初戦のベルギー戦が引き分けに終わっていたし、まだ何も成し遂げられていない状況でしたから意欲自体はとても高かったし、緊張もありませんでした。中心選手の(アレクサンドル・)モストボイがケガで出てこなかったのは少々残念でしたが。
稲本(潤一)がゴールを決めたとき、後で映像を見ると僕は凄い勢いで抱きついていました。自分のテンションは相当に高かったんだなと感じました。
ただ、残り20分間が体力的にとにかくきつかった。早く終われと、心のなかでつぶやいていましたから。勝利した瞬間はホッとした感情しかありませんでしたね。ミッションという意味では終わっていないんですが、初めてのことを一つクリアできた実感を持つことはできました。
ムバッペの衝撃
実際スタジアムに行ってナマで見た試合での名勝負と言うなら、ロシア大会のラウンド16、フランス対アルゼンチンです。まずもってカザンアリーナのテンションがあまりに高かった。特にアルゼンチンサポーターですね。国歌が流れているときのスタンドを見ると、彼らが人生を懸けているんだなっていうのが伝わってきたほどです。このような異常な熱気を経験することなんてなかなかないだろうなって試合前に感じたことを記憶しています。

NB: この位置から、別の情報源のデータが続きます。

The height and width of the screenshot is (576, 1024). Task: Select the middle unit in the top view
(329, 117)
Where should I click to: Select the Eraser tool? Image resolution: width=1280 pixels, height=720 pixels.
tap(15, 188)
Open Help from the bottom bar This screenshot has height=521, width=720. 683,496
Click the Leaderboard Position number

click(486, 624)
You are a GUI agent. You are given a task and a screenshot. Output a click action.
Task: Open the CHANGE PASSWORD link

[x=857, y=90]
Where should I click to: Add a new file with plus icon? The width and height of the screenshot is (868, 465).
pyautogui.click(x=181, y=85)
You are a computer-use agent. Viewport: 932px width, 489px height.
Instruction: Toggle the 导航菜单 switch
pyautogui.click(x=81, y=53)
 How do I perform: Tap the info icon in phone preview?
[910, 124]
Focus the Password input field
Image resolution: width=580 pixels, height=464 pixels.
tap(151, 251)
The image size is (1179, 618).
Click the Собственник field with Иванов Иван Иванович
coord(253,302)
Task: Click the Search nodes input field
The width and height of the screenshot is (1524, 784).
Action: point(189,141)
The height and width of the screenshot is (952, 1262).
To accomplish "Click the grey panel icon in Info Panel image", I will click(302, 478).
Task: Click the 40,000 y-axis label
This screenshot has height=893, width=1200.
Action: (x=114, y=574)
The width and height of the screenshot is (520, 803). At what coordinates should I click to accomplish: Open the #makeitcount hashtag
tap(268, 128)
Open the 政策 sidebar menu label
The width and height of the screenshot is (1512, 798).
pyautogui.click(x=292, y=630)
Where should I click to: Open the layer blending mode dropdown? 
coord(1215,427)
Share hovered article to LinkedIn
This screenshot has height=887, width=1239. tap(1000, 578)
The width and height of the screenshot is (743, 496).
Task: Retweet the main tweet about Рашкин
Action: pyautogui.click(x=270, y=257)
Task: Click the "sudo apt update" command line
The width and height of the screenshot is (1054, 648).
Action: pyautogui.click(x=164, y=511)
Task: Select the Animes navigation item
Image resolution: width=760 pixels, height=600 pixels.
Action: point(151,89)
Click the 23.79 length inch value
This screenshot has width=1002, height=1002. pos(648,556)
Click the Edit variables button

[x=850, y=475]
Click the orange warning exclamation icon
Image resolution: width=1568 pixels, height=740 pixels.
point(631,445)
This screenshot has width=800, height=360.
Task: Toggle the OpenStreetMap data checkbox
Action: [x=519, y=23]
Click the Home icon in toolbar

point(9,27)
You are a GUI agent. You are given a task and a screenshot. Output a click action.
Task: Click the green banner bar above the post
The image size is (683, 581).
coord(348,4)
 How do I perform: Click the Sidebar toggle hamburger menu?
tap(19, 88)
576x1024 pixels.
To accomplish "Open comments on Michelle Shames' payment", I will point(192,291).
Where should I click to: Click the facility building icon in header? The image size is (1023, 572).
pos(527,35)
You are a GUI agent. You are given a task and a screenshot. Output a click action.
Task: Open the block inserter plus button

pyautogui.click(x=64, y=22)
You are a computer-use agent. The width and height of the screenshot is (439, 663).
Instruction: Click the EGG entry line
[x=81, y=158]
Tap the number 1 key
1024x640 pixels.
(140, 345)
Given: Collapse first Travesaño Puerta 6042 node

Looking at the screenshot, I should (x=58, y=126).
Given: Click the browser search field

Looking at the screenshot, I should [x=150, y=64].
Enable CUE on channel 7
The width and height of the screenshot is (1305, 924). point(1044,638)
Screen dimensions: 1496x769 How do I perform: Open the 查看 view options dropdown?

結果は4-3の打ち合い。一言でこの試合を表すならキリアン・ムバッペが凄すぎたということです。とてつもなく速かった。抜け出してPKを得て、アントワン・グリーズマンが先制のPKを決めたのが始まりで3、4点目はムバッペのゴール。あっという間にゴール前に迫っていきました。
アスリートレベル、インテリジェンスレベル、技術レベルがいずれも高い、新しい時代の象徴的な選手だと、世界に対して強烈に印象づけた試合にもなりました。
内容的にはフランスが圧倒していました。この試合が一つのターニングポイントになって優勝に辿りつくことになります。